Problem requirements ::
Which lines of the records below contain the word "target"? Copy each of them out.

Records ::
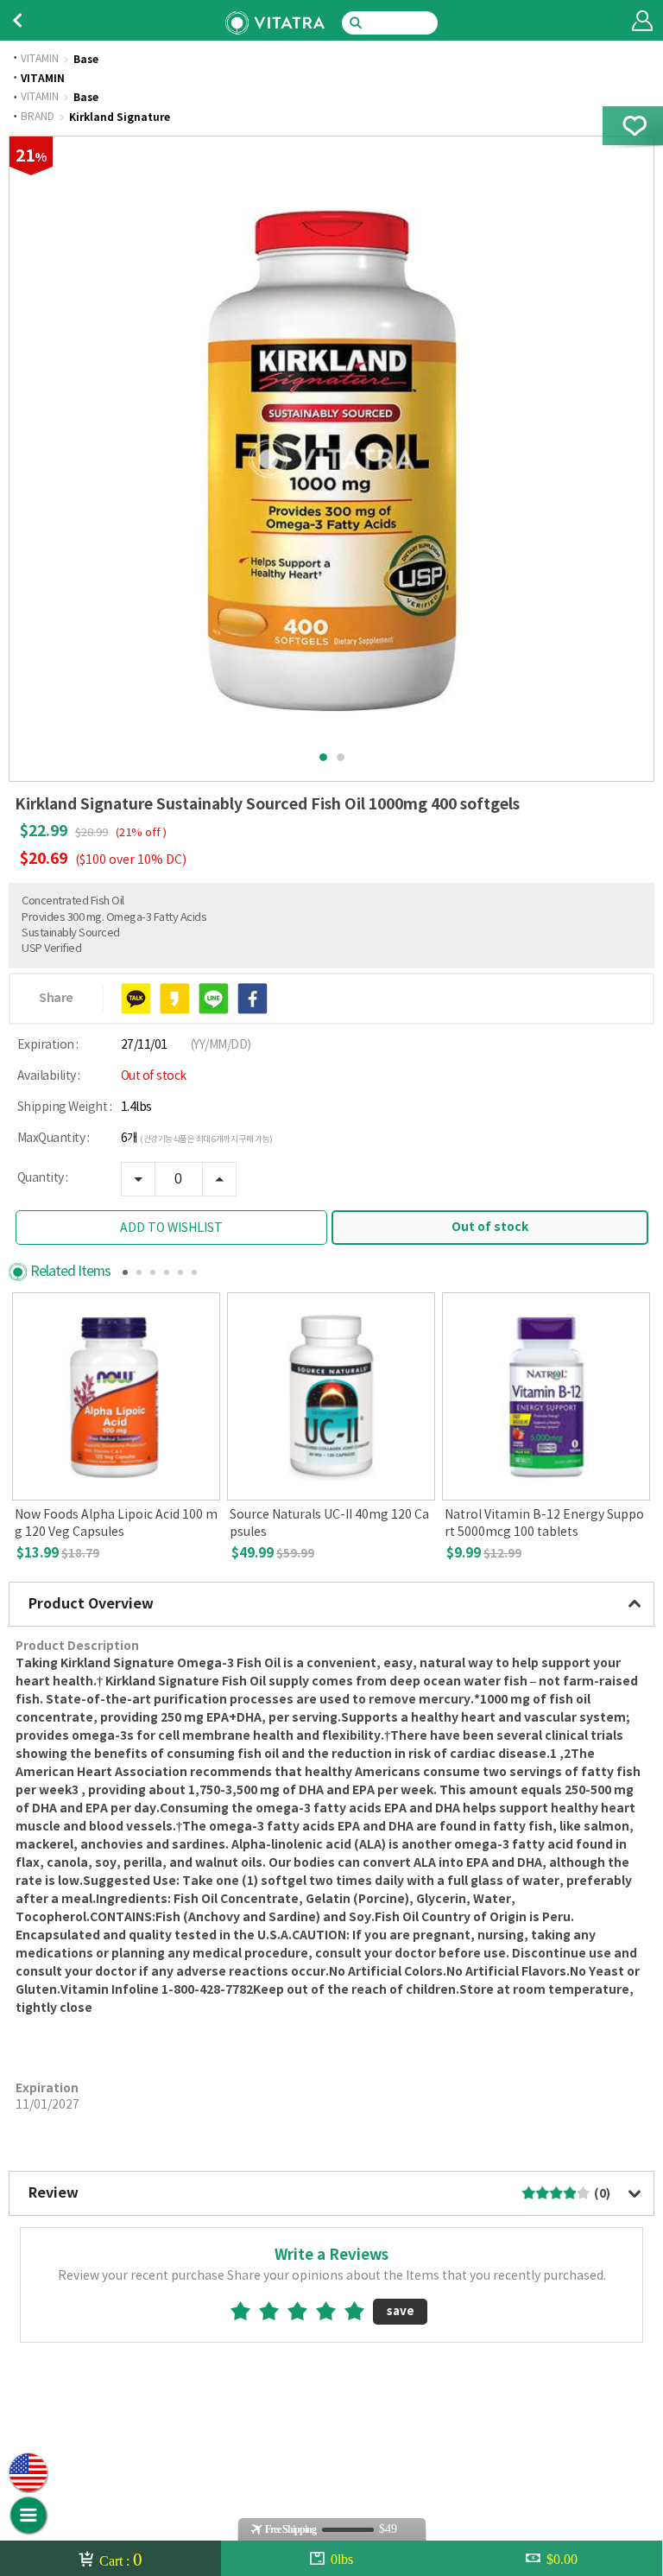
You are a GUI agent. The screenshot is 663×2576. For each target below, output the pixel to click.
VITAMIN (40, 59)
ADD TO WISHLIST (171, 1228)
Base (85, 59)
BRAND (37, 117)
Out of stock (489, 1227)
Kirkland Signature (119, 117)
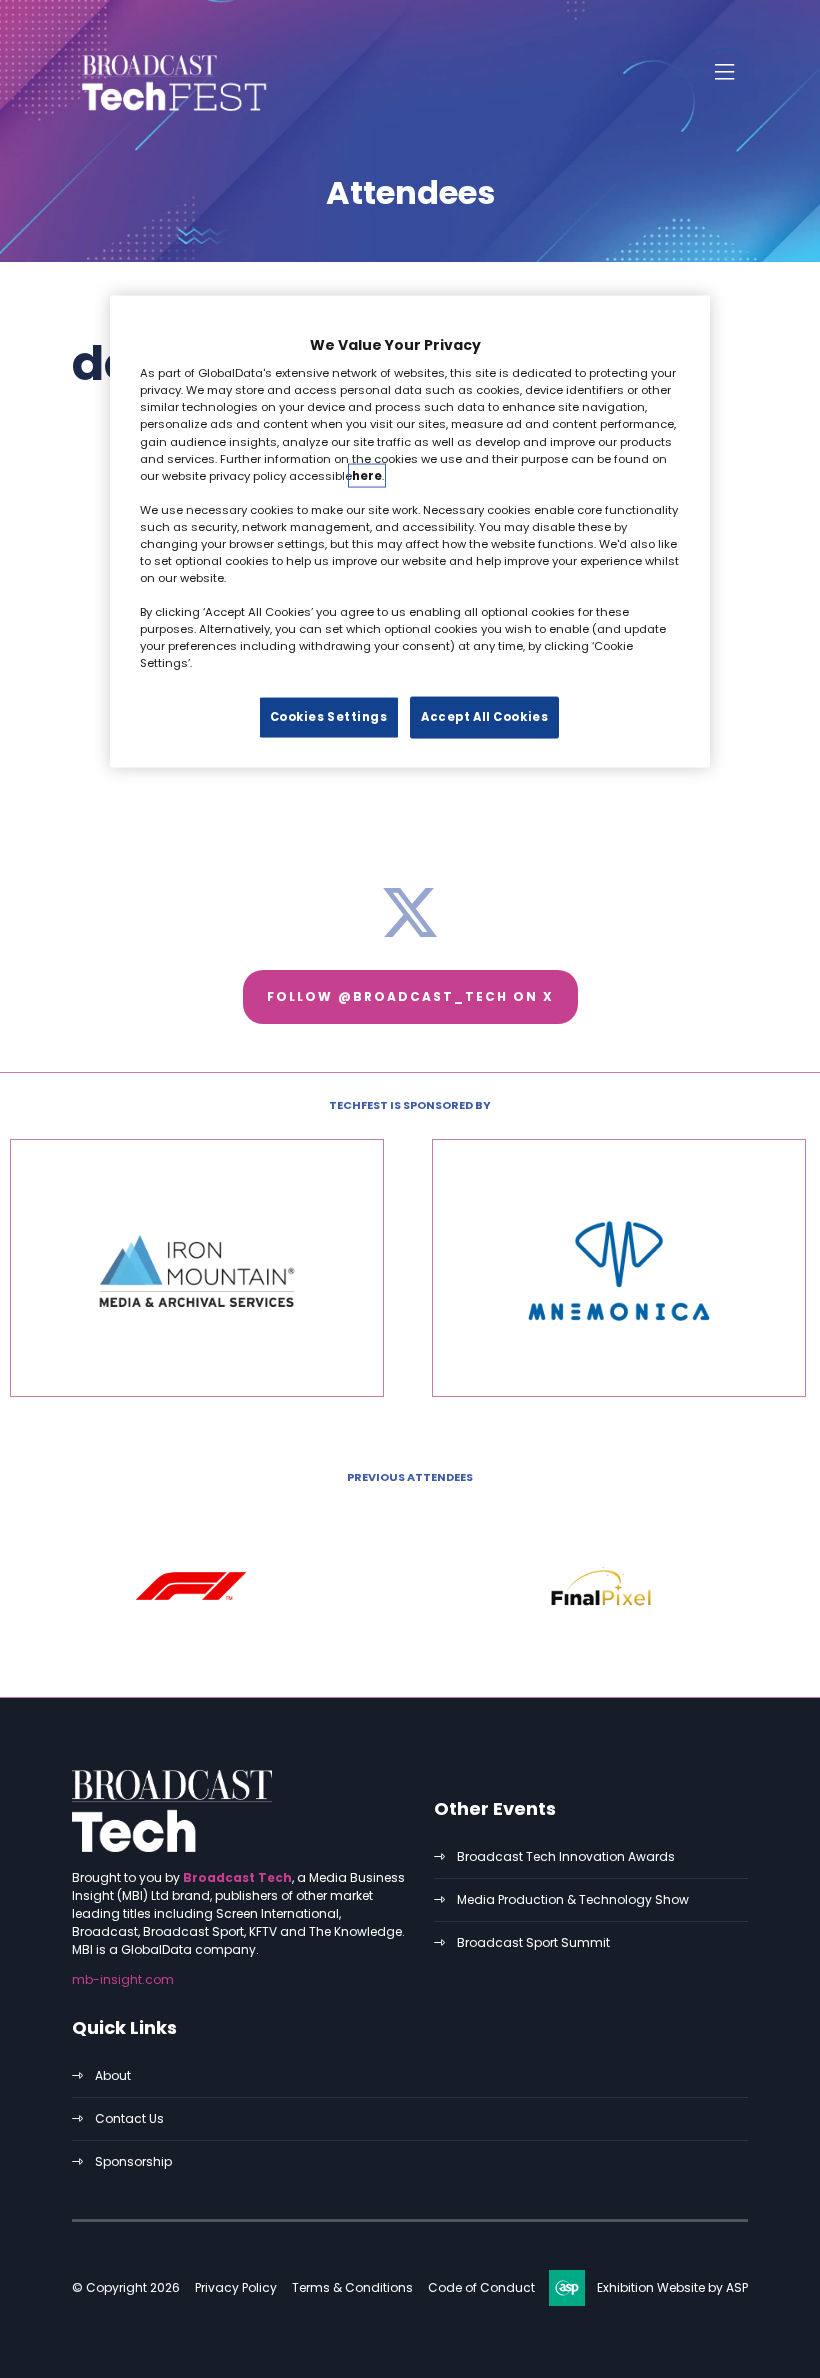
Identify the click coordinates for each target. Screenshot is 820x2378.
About (113, 2075)
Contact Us (129, 2118)
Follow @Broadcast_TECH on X (410, 996)
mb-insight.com (123, 1979)
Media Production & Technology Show (573, 1899)
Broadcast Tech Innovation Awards (566, 1856)
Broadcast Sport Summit (533, 1942)
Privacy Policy (236, 2287)
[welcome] (172, 113)
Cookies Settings (329, 717)
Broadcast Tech (237, 1877)
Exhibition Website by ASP (672, 2287)
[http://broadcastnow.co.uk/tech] (172, 1847)
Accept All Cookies (484, 717)
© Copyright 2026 (126, 2287)
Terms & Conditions (352, 2287)
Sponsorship (133, 2161)
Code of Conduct (481, 2287)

Expected answer ::
You are a GUI agent. The screenshot is 663×2576. For each target below, output the pixel to click.
Identify the click coordinates for each target. Screenshot is 820x2378.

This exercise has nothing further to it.